>>>
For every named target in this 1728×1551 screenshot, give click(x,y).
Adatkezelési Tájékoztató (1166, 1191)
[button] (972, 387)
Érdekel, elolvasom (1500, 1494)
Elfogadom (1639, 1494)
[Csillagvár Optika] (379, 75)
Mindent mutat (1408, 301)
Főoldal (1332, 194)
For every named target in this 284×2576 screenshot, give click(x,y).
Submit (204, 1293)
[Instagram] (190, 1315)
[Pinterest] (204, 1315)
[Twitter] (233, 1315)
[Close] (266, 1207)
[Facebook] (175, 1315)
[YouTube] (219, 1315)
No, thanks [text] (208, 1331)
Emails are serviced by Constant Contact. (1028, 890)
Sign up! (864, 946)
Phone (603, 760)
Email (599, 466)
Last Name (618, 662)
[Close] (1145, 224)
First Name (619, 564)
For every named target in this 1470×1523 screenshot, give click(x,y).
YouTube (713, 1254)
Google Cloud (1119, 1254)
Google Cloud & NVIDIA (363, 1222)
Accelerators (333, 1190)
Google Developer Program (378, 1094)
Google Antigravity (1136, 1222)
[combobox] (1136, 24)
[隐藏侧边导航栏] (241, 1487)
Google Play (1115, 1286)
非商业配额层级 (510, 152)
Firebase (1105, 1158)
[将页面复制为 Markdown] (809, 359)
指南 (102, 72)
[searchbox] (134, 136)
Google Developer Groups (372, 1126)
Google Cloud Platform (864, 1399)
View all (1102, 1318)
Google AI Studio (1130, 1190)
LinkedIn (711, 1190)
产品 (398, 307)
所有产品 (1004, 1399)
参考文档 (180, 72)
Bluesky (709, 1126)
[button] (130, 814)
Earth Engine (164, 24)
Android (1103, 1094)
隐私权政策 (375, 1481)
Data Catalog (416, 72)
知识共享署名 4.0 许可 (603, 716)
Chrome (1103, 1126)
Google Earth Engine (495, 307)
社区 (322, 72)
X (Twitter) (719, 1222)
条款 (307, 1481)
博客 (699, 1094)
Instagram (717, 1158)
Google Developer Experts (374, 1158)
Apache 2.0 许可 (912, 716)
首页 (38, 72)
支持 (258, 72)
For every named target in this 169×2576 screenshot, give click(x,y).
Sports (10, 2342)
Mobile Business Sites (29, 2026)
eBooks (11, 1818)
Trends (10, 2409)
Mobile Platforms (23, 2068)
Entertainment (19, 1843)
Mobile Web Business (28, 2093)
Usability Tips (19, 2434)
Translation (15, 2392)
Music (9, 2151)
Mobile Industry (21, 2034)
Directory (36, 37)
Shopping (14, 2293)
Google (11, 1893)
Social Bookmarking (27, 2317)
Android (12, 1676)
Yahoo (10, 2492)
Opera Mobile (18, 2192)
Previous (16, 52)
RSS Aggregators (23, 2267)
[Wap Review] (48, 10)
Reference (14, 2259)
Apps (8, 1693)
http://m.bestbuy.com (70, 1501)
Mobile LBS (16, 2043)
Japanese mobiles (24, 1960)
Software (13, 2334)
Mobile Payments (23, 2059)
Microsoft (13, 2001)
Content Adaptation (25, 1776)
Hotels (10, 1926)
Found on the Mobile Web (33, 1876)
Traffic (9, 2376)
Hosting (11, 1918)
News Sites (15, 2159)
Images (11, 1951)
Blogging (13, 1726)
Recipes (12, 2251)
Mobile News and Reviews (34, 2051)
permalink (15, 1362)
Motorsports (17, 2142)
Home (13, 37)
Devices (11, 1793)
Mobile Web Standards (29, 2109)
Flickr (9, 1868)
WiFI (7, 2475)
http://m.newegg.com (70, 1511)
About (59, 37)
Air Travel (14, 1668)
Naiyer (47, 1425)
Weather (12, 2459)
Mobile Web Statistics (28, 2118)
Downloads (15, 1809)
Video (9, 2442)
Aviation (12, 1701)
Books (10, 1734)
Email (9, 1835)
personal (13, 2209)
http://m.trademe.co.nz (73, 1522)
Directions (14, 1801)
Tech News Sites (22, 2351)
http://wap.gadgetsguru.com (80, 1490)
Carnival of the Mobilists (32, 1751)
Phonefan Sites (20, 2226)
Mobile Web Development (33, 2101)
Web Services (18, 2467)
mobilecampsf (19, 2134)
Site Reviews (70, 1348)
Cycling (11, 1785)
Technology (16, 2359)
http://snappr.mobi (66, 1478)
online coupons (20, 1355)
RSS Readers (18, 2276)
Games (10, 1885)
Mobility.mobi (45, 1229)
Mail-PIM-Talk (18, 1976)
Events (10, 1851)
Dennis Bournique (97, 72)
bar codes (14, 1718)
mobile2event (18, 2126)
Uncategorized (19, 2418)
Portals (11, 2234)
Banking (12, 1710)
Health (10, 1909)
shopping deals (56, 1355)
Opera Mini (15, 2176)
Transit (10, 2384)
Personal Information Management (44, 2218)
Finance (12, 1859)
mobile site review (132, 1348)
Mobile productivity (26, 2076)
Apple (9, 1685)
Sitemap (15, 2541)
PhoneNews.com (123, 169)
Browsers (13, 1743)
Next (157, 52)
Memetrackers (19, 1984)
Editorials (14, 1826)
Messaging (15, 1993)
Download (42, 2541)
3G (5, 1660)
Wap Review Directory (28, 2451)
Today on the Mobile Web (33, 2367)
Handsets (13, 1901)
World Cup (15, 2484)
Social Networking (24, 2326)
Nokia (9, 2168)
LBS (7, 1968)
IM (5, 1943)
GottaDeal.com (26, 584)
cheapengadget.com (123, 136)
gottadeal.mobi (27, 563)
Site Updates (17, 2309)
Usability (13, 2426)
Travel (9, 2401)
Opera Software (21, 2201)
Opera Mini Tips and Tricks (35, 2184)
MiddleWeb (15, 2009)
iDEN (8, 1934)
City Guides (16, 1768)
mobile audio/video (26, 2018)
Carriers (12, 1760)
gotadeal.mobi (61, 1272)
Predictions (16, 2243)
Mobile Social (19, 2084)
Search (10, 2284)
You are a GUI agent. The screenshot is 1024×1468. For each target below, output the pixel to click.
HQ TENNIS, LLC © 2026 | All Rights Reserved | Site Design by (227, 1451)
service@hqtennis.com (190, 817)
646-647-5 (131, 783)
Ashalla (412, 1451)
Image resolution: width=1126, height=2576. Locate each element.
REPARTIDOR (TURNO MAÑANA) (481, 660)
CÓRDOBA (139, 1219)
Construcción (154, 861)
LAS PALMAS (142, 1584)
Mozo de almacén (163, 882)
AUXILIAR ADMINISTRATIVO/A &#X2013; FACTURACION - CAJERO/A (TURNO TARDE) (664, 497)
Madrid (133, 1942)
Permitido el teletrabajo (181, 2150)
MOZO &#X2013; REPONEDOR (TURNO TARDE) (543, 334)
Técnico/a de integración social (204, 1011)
<<<
**Problem to solve**. Each line of the listing that contains the word "Developer" must be copied.

**Result for this task**.
Google Developer Program (378, 1094)
Google Developer Groups (372, 1126)
Google Developer Experts (374, 1158)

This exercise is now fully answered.